La fillette a été vue pour la dernière fois vendredi vers 15H00, montant dans la voiture du suspect, à la sortie du collège de Fleurance, un bourg de 6.000 habitants à 80 km à l’ouest de Toulouse. Interpellé et placé en garde à vue samedi, le principal suspect a été mis en examen lundi soir pour enlèvement et séquestration, puis placé en détention provisoire. Il connaissait bien Lyhanna car sa fille est une amie de la disparue.

Il a nié toute implication et a gardé le silence lors de son interrogatoire de première comparution devant le juge d’instruction.- Congédié d’un lycée -Selon une source proche du dossier, il avait accueilli à son domicile une “soirée pyjama” rassemblant sa fille et des amies, dont Lyhanna, à la suite de laquelle les parents de la disparue avaient pris leurs distances avec le suspect.

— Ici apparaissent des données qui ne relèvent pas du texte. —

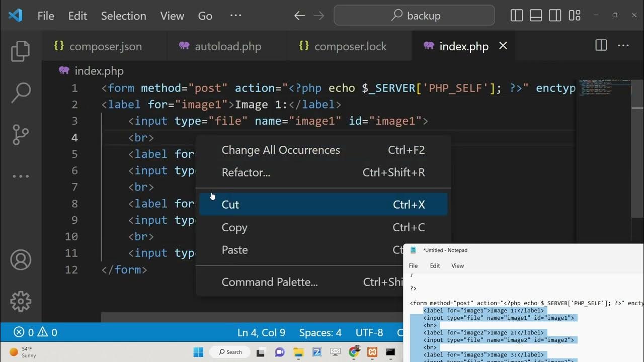Select Cut from the context menu

[x=323, y=205]
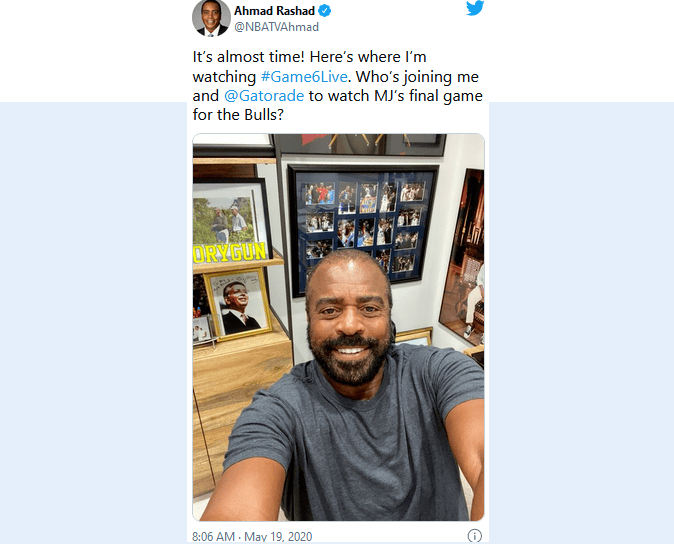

Agent de maintenance au sein de lycées du Gers entre 2018 et 2021, “il a été mis fin à son contrat après une procédure disciplinaire suite à un signalement d’un comportement inapproprié envers une lycéenne”, a indiqué la région Occitanie dans un communiqué. Dimanche, la procureure d’Auch Clémence Meyer avait écarté l’hypothèse d’une fugue et révélé que l’homme avait affirmé avoir déposé Lyhanna à la piscine de la commune, et relevé des déclarations “incohérentes et imprécises”.- Chasseurs -Alors que le colonel de Laforcade s’exprimait face aux journalistes, une réunion rassemblait les chasseurs du secteur qui se sont adressés aux autorités pour proposer leur aide.

La disparition de la collégienne cause un tel émoi à Fleurance et aux alentours que chasseurs, pêcheurs, élus, citoyens, “plusieurs dizaines de personnes sont engagés à nos côtés”, apportant “une connaissance fine” des lieux, salue l’officier de gendarmerie. Les gendarmes en treillis quadrillent le terrain. “On va continuer d’explorer secteur par secteur.

Les axes, les plans d’eau, les cours d’eau, les forêts, les champs, les pâtures”, détaille-t-il.- Recherche d’indices -“J’espère que nous allons découvrir des éléments permettant d’accélérer la manifestation de la vérité”, conclut le gendarme. Magali, habitante des environs, participe à un groupe de recherche. “On n’arrête pas, on s’est créé un groupe, on met les points où on a été visiter, voir, fouiller, et dès qu’on trouve quelque chose, on les appelle (les gendarmes) de suite parce qu’on sait qu’il faut rien toucher”.”L’autre fois, confie-t-elle, je suis arrivée sur un petit chemin et j’ai vu un trou dans le champ, de suite, on a le cœur qui se met à 200 (…) c’est compliqué, oui mais on a l’espoir qu’elle soit enfermée quelque part, peut-être déshydratée maintenant”.

Dimanche, des habitants de la commune avaient participé à une battue organisée par les gendarmes, qui a permis de prélever “un certain nombre d’objets, d’indices”, analysés par les techniciens en investigation criminelle.